An end-to-end tutorial of training a machine learning model to translate from natural language questions/instructions to SQL queries using…

Introduction

In this blog post, we’re going to look at an interesting task: translating natural language to SQL. The academic term for that is natural language interface for database (NLIDB). Even though NLIDB is still an area of active research, building a model for one simple table is actually pretty straightforward. We’ll do that for an employee table with 3 columns: name, gender, and salary (as shown in Figure-1). By the end of this blog post, you will learn how to go from a string of natural language input such as show me the names of the employees whose income is higher than 50000, to the SQL query output select e.name from employee e where e.salary > 50000.

Figure-1: Employee Table
Figure-1: Employee Table

Overview

In this section, we explain the core idea on a high level.

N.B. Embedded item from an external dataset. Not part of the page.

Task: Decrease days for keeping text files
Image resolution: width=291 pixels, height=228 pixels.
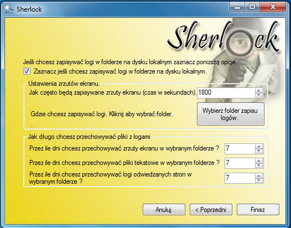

The core of this task is a machine translation problem. While it may be tempting to just throw in a sequence-to-sequence machine translation model to go directly from the input natural language to the output Sql query, it does not perform well in practice. The main reason is that the model may encounter out of vocabulary (OOV) tokens for column values. Though the model can learn to tolerate other minor unknown words to some extent, OOV for column values is fatal. Imagine we have a different salary value in the example above from the introduction that the training dataset doesn’t cover – 60000, 70000, 80000, you name it – there will always be a salary number that’s out of vocabulary. The same goes for the name column. OOV tokens will be mapped to a [UNK] symbol and fed to the translation model. So there is no way for the model to reconstruct the exact actual column values in the SQL output.

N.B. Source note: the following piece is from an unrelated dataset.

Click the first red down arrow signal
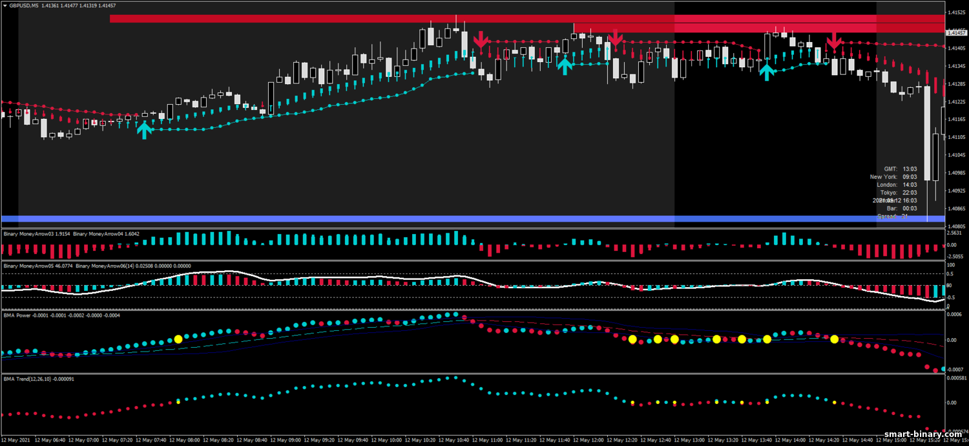Screen dimensions: 969x446 [480, 41]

The typical way to handle this is to run the raw input through a process called schema linking, which identifies and caches the column values, and substitutes them with placeholders that the model has seen during training. For instance, the input example from the introduction will become show me the names of the employees whose income is higher than [salary_1] after schema linking. During training, the model is given label output like select e.name from employee e where e.salary > [salary_1]. So the model is in fact learning how to translate from column-values-substituted natural language input to column-values-substituted SQL output. The final step is just to fill in the placeholders by looking up the corresponding column values cached by the schema linking step.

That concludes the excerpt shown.